La réelle prise de conscience en marche, pourtant, est celle de la société civile. Désormais conscients et informés des risques, nous demandons des alternatives bio et respectueuses de l’environnement. En conséquence, l’agriculture biologique est en essor : les surfaces engagées en « bio » ont bondi de 17 % en un an, pour atteindre 1,3 million d’hectares à la fin de 2015. Le nombre de producteurs ayant aboli pesticides et engrais chimiques a progressé de 8,5 % : ils sont désormais 28 725. Cela ne représente que 6,5 % des fermes françaises, mais près de 10 % des emplois agricoles.

Malheureusement, manger bio coûte plus cher au consommateur (58% plus cher en moyenne) et demande plus de place (car les rendements baissent) à l’agriculteur. Comment concilier abandon des pesticides et accès à une alimentation saine à prix juste ?

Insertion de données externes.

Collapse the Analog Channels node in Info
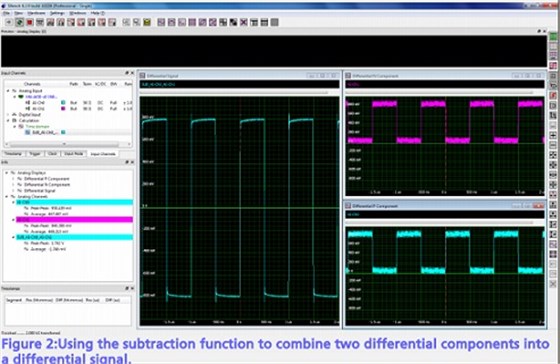The height and width of the screenshot is (364, 560). 7,196
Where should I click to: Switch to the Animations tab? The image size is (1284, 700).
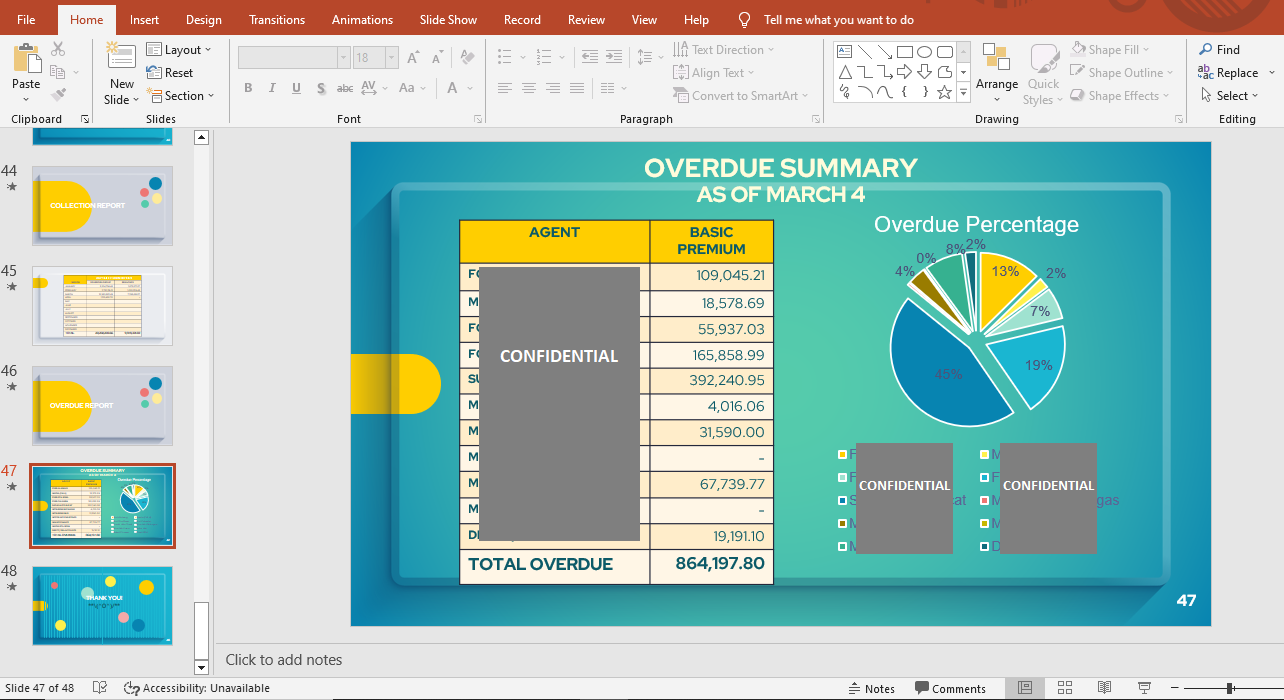coord(362,20)
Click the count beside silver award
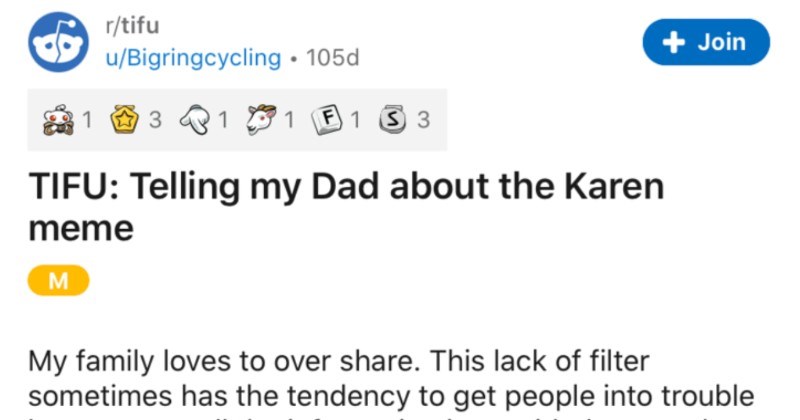 coord(423,120)
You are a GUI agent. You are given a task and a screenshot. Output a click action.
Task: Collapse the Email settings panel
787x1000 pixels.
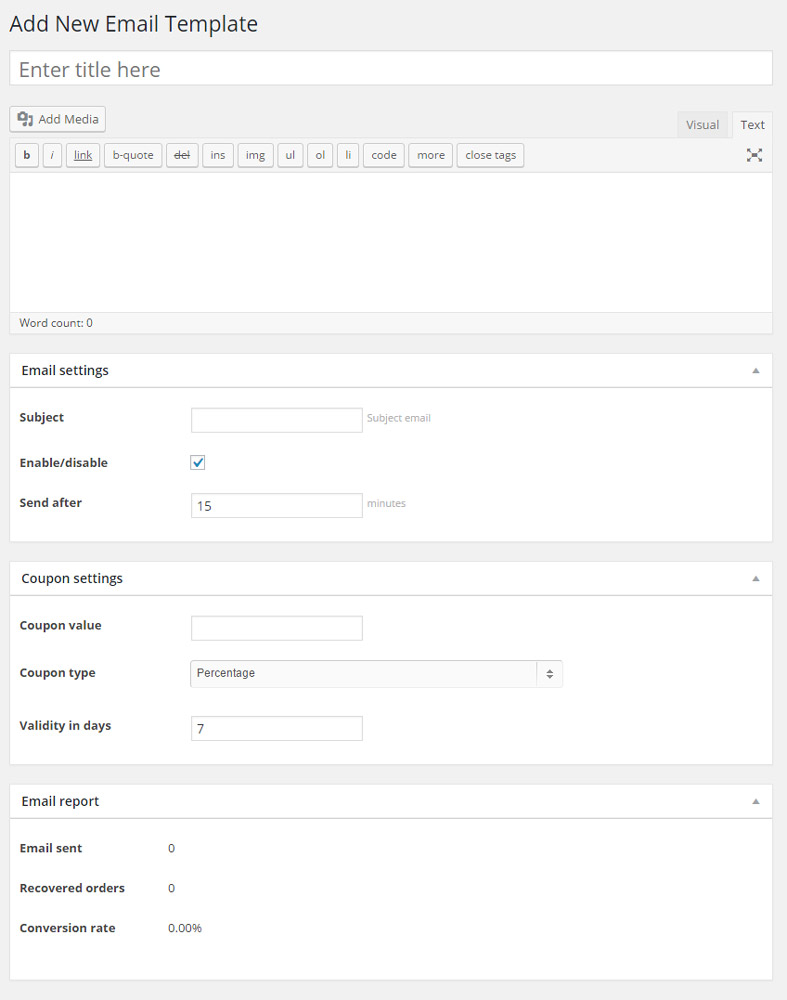[756, 371]
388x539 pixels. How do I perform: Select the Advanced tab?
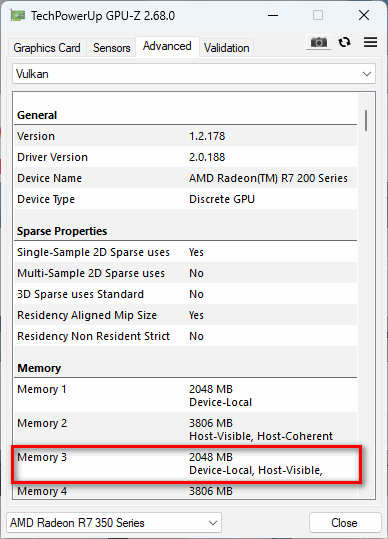point(167,46)
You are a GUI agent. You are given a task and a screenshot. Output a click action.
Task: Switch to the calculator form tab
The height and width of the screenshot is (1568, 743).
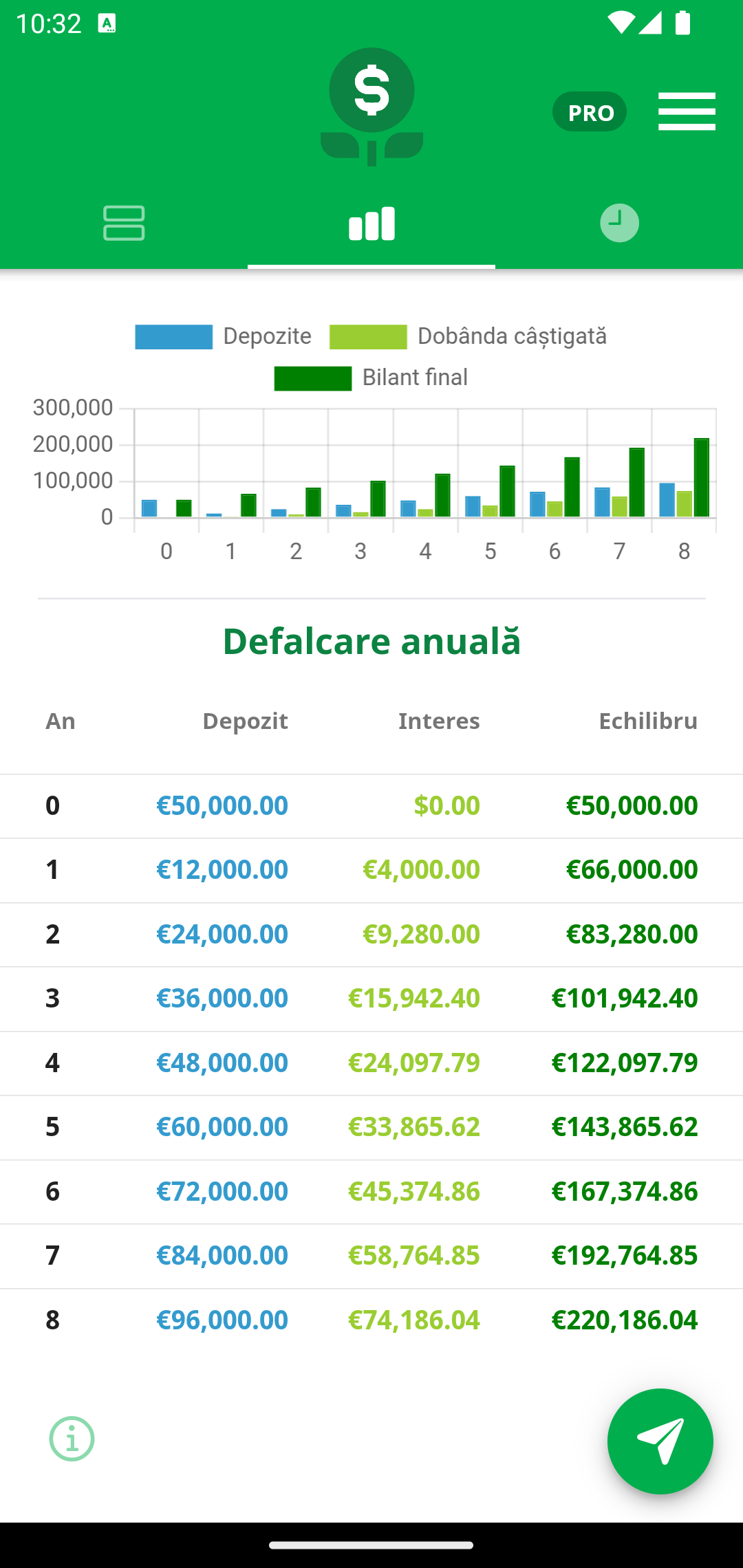pyautogui.click(x=124, y=223)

Selon plusieurs experts, dont la tête de ligne est l’agriculteur et essayiste Pierre Rabhi, la solution est l’agroécologie, ou permaculture :

« il y a même une forme d’agriculture biologique, la permaculture, qui accroît d’emblée des rendements, allant jusqu’à le doubler (…) sauf que ça demande du travail », plaide Marc Dufumier agronome.

Ils prônent une agriculture des circuits courts, où les produits ne sont pas cultivés de façon intensive et isolée (un champ par produit), mais tous ensembles dans un système vertueux.

Cette technique, encore balbutiante, n’a pas totalement fait ses preuves mais renferme un potentiel incroyable : une étude menée par l’INRA (Institut national de la recherche agronomique) sur une ferme biologique a montré « que l’on peut réaliser au moins 32 000 euros de chiffre d’affaires pour 1400 heures de travail sur une surface cultivée d’environ 1000 mètres carrés », soit l’équivalent d’une activité économique à temps plein. En comparaison, la taille moyenne d’une exploitation agricole française est de 55 hectares, soit 550 fois plus.